Newcastle struggled, dropped to near the bottom of the Premier League, and when more abuse came the way of those in charge of the club at Watford, it felt like a Geordie Groundhog Day, something that has chipped away at the soul of the city for years.

It did not quite tie in with a club that had spent £90m in 12 months. It also did not quite tell the story of what was happening behind the scenes: the outsourcing of much of the match-day operations, the change of staff contracts with bonuses replacing pensions, the belt-tightening of a business now firmly carrying the Ashley stamp, and of a business making money.

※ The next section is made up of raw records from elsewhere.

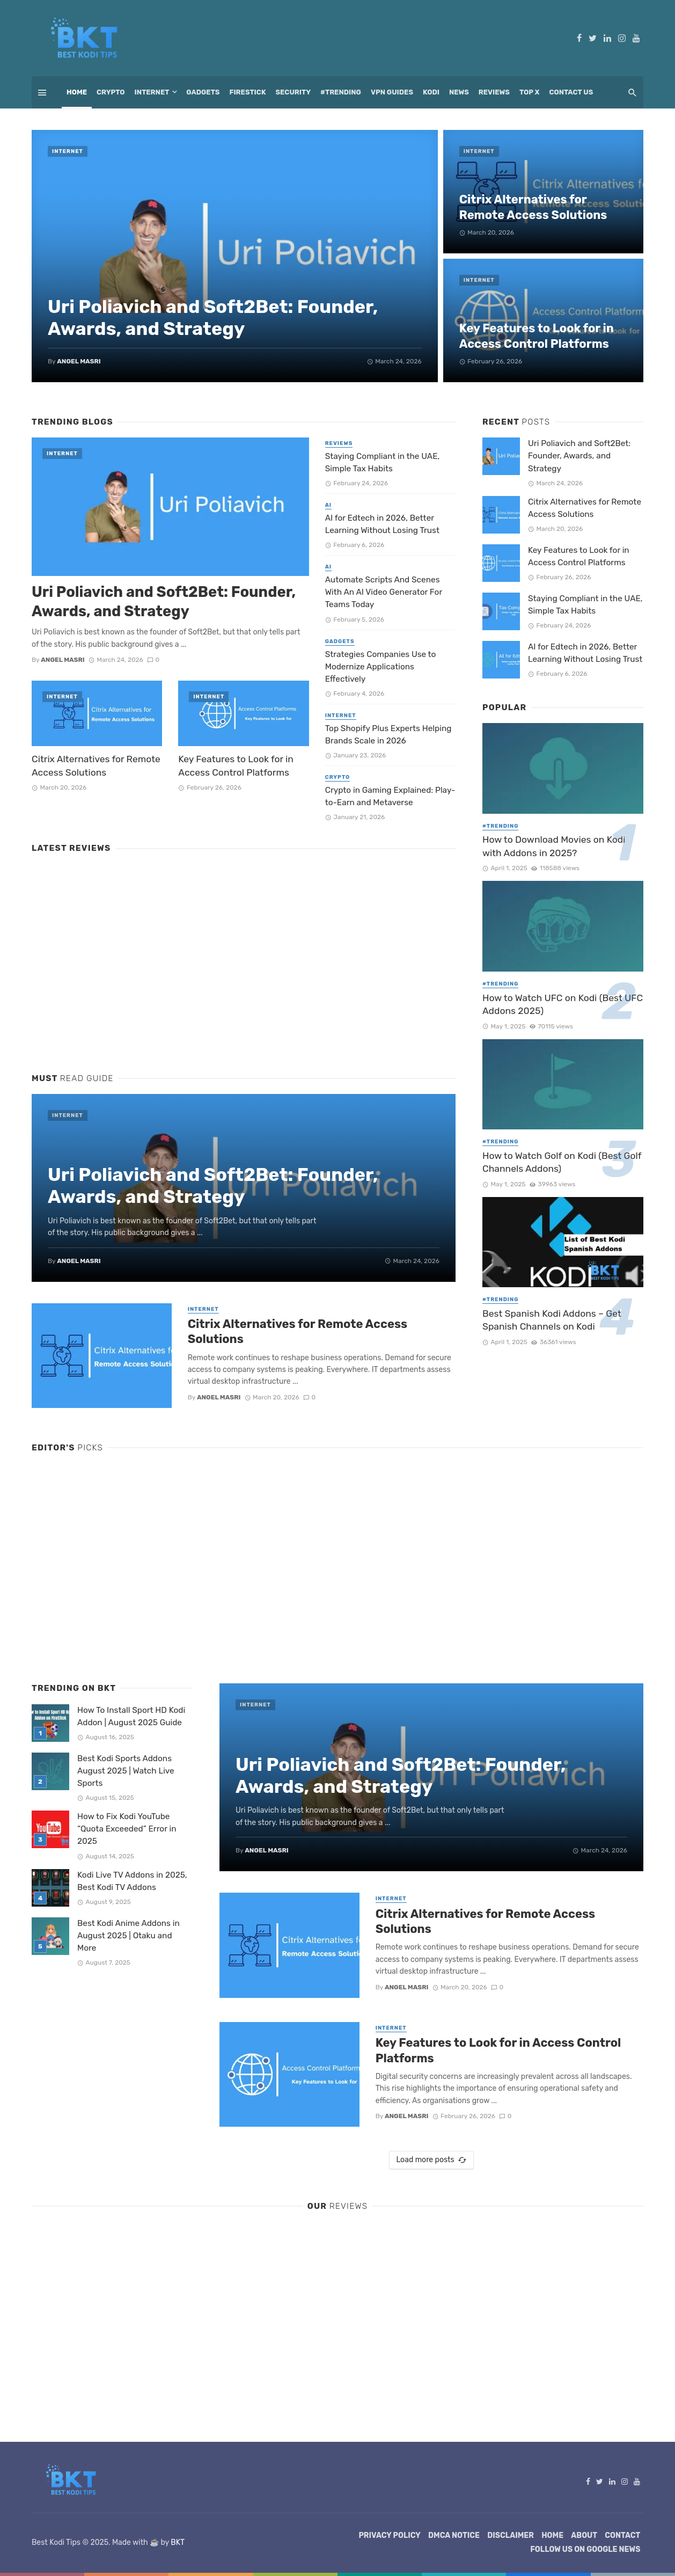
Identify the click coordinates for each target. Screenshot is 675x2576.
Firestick (247, 92)
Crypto (111, 92)
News (459, 92)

In February Newcastle will release their accounts and it will show a profit. 

That scenario lends credence to Ashley’s earlier vow. Newcastle United is now in line with most other businesses underneath his Sports Direct umbrella. Just shy of nine years since he produced a takeover of Newcastle that took everyone in the north east by surprise, not least of all Freddy Shepherd, the second-highest shareholder at the club who lay ill in hospital, the club is now in line with the aims of the founder of Sports Direct.

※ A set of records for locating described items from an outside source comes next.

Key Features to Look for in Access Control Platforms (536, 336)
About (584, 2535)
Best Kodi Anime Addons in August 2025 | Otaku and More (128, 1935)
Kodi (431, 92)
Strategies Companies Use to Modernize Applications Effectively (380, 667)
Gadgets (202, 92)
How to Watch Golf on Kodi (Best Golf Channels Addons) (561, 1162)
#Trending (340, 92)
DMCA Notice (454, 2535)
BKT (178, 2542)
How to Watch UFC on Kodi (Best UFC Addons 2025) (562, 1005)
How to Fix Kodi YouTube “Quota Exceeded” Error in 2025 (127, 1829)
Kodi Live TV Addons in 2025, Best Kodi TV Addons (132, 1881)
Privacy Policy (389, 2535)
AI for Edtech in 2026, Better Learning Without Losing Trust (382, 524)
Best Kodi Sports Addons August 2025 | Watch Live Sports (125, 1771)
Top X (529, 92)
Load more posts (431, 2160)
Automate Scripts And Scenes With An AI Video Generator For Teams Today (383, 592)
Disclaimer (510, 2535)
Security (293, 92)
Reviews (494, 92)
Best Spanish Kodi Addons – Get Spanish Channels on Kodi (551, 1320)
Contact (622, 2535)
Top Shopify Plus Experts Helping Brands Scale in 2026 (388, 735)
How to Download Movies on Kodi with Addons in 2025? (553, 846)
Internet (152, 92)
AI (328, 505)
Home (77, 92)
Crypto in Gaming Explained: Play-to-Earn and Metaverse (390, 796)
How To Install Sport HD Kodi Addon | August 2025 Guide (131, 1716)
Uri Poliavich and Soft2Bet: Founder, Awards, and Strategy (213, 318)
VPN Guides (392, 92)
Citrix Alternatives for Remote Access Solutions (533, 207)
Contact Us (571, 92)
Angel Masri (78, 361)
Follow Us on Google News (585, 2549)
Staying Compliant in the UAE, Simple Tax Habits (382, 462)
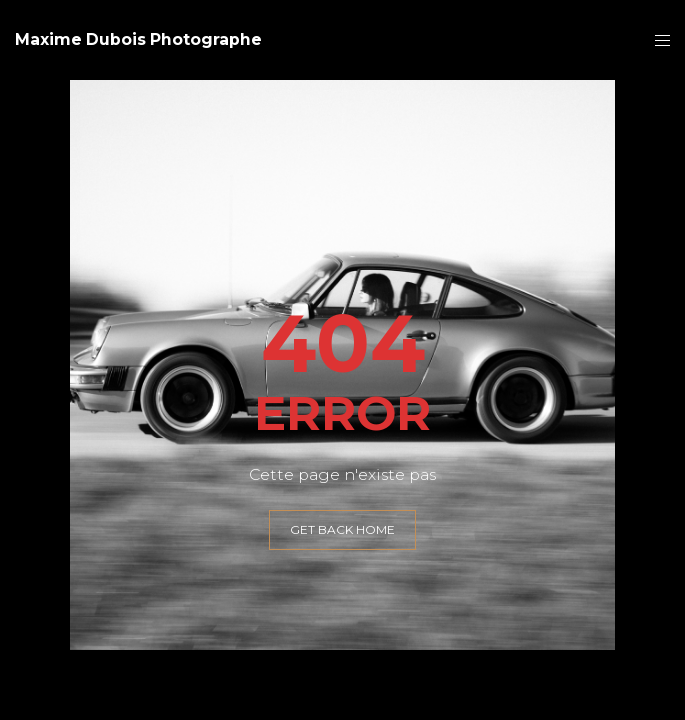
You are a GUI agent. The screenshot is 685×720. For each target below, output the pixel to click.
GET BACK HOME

“When Mike came in there was a step change in business attitude,” John Irving, the club’s former finance director, who left in the summer of 2015, said this week. “It’s not the fun stuff but they have [now] got the ability to buy players. When he first came to Newcastle, he came to enjoy the football. That is still what he wants to do. The model works at the club. They are not where they should be this season, but they’ll be better next year. Mike won’t accept anything less.”

That was the picture Wijnaldum had sold to him last summer, to persuade him to leave the champions of the Netherlands, PSV Eindhoven. Newcastle had scouted the Dutch midfielder for four years. He was the Eredivisie player of the year before his £16m move to St James’ Park.

“Before I came here they told me 2015 was a bad year and they wanted good signings to create a new team,” he revealed. “Three players won’t change a team.”

Since then three more have arrived in Townsend, Jonjo Shelvey and Henri Saivet. There will be a centre forward before the window closes – Saido Berahino, Loïc Rémy and Bafetimbi Gomis are the current frontrunners. There could yet be a new left-back.

It is still, however, a club desperately fighting relegation – they face a wounded Everton at Goodison Park on Wednesday. It is also one capable of calamitous own goals. On Wednesday, Newcastle played a secret derby against rivals Sunderland at the Stadium of Light behind closed doors. Newcastle, who have lost the last six derbies to Sunderland, were beaten 6-0. No one at the club has taken responsibility for agreeing to a fixture that has aided the fitness of their relegation-threatened rivals 13 miles away.

It is a reminder, as is their position in the Premier League relegation zone, that much has still to be done. There will also be increasing scrutiny of  McClaren’s growing role in player recruitment since he was kept at arm’s length in the summer.

However, there is a feeling, backed up by 18 months of signing players, that Newcastle United are finally changing direction.